● PASSAGE:

| 19 Dec 2025
Probabilistic flood hazard mapping for dike-breach floods via graph neural networks
Abstract. Flood hazard maps are essential for protection and emergency plans, yet their probabilistic application is constrained by the computational cost of numerical models. Deep learning surrogates can provide orders of magnitude faster predictions, but their use for uncertainty quantification in realistic settings and their ability to incorporate hydraulic structures remain largely unexplored. Studying deep learning surrogates for probabilistic flood maps is non-trivial because of the lack of reference ground-truth data that might lead to misleading confidence in predictions. Moreover, hydraulic structures are challenging to include due to their generally unidimensional nature. In this work, we investigate the use of deep learning surrogates for realistic, large-scale flood simulations in case studies with hydraulic structures, under diverse boundary conditions. To this end, we employ the multi-scale hydraulic graph neural network (mSWE-GNN) that enjoys transferability to different boundary conditions and locations and whose graph-based architecture allows to represent structures such as canals, underpasses, and elevated elements as inputs. To address the lack of reference ground-truth data, we further introduce the average relative mass error (ARME), a mass-conservation-based criterion that helps identify physically plausible simulations. We apply the model on dike ring 41 in the Netherlands, generating probabilistic flood maps that account for uncertainties in breach location and breach outflow hydrographs. The model was trained on 30 simulations, generated with Delft3D, and evaluated against unseen benchmark simulations from the Dutch national flood catalogue, achieving a critical success index (CSI) of 73.6 % while running 10,000 times faster than the numerical simulator. The proposed ARME is negatively correlated with the CSI, with a Pearson correlation coefficient of −0.7, making it a useful indicator of simulation plausibility when evaluating unseen case studies. We obtained probabilistic flood maps by running 10,000 different flooding scenarios on a computational mesh of 180,000 cells in approximately 10 hours with about half of the simulations classified as plausible based on the mass-conservation check. This framework offers a practical tool for rapid probabilistic flood hazard assessment and a way to prioritize detailed physical simulations, supporting more efficient and robust flood risk management.

● TRY IT: According to the abstract on flood hazard mapping, how many simulations was the model trained on, and what generated them?

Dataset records
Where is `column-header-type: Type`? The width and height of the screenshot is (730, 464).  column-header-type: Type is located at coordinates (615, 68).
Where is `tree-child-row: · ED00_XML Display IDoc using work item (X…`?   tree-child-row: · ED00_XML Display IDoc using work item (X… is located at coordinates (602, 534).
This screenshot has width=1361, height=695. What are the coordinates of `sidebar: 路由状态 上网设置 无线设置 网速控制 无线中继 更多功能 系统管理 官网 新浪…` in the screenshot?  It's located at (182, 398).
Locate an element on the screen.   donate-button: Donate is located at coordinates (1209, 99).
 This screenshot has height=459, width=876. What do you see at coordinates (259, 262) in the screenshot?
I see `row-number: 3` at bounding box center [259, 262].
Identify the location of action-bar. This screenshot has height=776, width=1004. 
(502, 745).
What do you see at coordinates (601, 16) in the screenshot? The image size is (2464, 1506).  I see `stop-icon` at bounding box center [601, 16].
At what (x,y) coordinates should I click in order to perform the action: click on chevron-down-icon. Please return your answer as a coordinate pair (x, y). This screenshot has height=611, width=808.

● REPLY: 30 simulations, generated with Delft3D.